GIVEN RECORDS:
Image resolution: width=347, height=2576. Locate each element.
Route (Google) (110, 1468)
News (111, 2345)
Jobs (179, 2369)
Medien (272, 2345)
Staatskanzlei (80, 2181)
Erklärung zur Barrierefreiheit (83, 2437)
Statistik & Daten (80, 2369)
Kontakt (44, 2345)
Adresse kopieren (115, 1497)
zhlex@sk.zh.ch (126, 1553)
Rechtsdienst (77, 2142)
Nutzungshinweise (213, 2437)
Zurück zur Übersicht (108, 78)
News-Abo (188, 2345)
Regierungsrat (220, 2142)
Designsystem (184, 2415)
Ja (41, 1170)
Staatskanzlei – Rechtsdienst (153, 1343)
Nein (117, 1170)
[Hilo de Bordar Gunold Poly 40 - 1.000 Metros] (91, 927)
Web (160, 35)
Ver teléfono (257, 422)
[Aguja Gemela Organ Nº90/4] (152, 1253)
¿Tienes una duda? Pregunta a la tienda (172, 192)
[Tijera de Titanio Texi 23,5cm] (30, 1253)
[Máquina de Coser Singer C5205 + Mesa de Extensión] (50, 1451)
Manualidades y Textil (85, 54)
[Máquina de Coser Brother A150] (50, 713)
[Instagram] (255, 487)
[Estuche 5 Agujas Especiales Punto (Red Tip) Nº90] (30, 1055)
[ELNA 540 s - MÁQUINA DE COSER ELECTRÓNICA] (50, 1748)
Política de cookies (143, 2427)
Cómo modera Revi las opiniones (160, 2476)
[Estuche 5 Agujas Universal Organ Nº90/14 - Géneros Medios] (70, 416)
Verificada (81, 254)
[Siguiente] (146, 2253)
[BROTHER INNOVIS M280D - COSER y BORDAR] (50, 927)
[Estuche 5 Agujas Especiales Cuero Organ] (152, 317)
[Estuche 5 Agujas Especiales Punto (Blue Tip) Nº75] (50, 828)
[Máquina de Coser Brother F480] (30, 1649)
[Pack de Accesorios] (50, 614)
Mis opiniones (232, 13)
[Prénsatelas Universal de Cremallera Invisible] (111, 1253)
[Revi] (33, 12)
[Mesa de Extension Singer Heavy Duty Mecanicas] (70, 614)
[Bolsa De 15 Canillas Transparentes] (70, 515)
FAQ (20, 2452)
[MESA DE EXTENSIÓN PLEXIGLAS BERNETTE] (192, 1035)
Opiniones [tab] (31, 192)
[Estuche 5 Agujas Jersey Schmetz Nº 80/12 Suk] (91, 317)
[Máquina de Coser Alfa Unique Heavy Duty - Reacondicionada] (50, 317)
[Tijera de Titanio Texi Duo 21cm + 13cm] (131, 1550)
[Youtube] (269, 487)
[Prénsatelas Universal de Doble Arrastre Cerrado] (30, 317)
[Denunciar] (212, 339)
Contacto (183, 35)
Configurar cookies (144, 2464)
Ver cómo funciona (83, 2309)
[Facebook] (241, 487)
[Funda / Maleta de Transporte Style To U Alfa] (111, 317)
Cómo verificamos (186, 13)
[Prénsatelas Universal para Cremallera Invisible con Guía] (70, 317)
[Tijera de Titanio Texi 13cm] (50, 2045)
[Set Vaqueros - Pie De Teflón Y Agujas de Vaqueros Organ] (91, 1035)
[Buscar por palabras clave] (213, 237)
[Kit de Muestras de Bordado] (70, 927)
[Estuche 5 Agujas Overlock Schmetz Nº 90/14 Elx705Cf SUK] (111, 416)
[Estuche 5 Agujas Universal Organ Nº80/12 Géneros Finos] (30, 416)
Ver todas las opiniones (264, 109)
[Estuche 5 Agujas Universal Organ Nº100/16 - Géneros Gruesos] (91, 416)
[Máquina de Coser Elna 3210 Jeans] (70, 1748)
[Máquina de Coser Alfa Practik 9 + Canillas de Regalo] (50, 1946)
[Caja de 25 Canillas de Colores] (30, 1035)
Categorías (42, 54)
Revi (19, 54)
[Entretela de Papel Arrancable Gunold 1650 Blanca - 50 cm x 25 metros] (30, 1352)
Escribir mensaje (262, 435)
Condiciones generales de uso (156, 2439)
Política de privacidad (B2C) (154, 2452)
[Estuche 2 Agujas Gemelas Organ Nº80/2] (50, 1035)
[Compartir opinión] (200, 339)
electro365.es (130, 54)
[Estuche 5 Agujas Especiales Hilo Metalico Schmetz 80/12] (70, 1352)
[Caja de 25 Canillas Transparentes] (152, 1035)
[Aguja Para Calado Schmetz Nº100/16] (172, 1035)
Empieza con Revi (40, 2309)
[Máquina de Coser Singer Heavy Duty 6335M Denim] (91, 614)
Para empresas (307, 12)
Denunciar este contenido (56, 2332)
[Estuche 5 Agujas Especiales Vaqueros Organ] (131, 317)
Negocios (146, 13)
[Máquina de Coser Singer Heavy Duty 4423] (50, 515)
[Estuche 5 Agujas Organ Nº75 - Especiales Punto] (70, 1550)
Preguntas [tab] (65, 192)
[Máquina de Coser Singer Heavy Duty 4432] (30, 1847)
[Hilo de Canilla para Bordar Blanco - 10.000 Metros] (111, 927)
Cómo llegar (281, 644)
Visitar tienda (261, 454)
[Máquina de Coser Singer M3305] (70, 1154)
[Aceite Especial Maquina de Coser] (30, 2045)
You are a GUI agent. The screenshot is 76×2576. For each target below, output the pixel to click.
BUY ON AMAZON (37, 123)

...

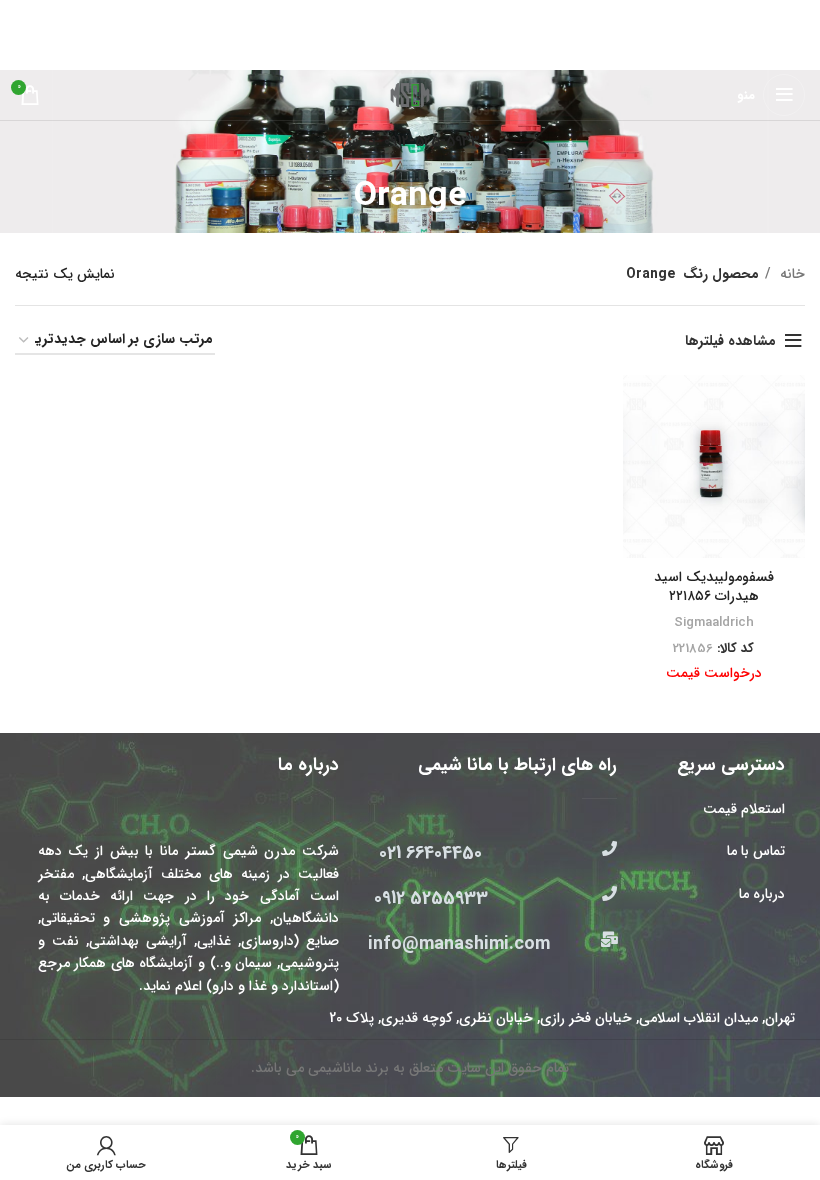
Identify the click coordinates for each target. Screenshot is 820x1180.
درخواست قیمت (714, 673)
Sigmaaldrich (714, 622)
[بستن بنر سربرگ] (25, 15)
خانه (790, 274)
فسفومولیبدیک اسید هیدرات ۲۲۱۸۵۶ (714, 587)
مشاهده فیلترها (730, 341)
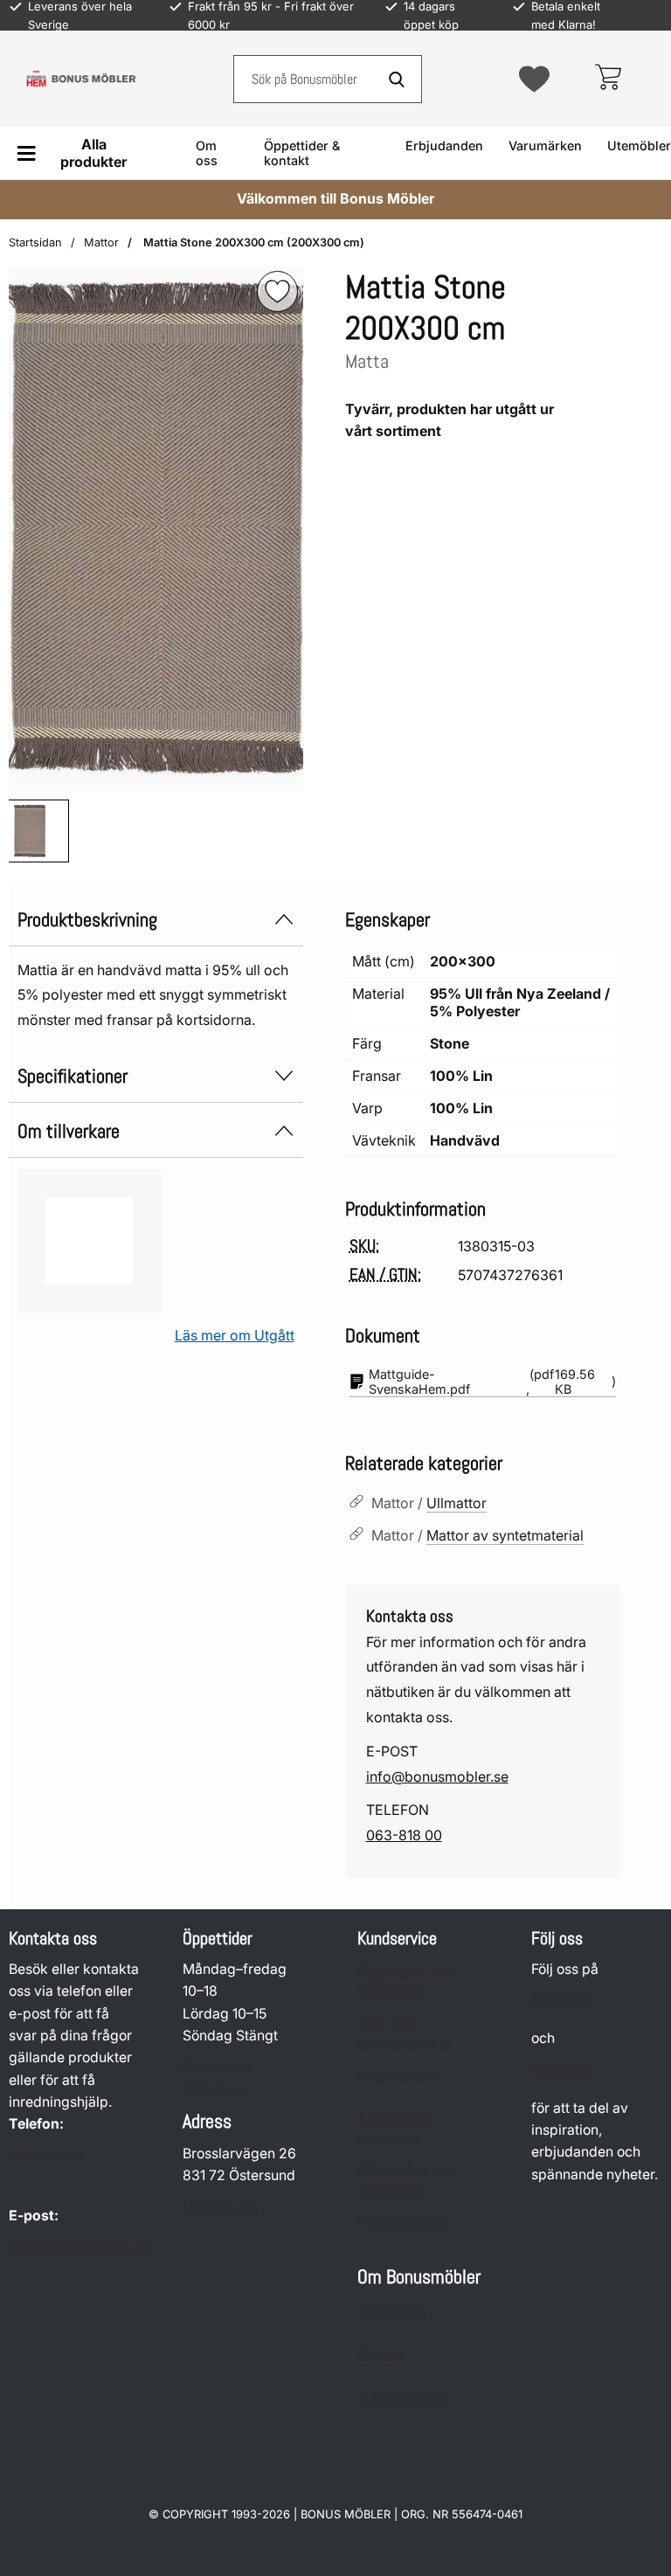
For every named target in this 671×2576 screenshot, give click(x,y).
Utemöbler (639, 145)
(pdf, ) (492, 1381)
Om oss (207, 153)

---

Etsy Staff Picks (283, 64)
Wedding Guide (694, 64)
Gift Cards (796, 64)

TASK STATEMENT:
Copy only this part of the entries above: the line with "[Compartir opinión] (200, 339)", the line with "BUY ON AMAZON (37, 123)", and the lines between, all exactly as written.

ANSWER FOR THE TASK:
[Compartir opinión] (200, 339)
electro365.es (130, 54)
[Estuche 5 Agujas Especiales Hilo Metalico Schmetz 80/12] (70, 1352)
[Caja de 25 Canillas Transparentes] (152, 1035)
[Aguja Para Calado Schmetz Nº100/16] (172, 1035)
Empieza con Revi (40, 2309)
[Máquina de Coser Singer Heavy Duty 6335M Denim] (91, 614)
Para empresas (307, 12)
Denunciar este contenido (56, 2332)
[Estuche 5 Agujas Especiales Vaqueros Organ] (131, 317)
Negocios (146, 13)
[Máquina de Coser Singer Heavy Duty 4423] (50, 515)
[Estuche 5 Agujas Organ Nº75 - Especiales Punto] (70, 1550)
Preguntas [tab] (65, 192)
[Máquina de Coser Singer Heavy Duty 4432] (30, 1847)
[Hilo de Canilla para Bordar Blanco - 10.000 Metros] (111, 927)
Cómo llegar (281, 644)
Visitar tienda (261, 454)
[Máquina de Coser Singer M3305] (70, 1154)
[Aceite Especial Maquina de Coser] (30, 2045)
You are a GUI agent. The screenshot is 76×2576. For each target below, output the pixel to click.
BUY ON AMAZON (37, 123)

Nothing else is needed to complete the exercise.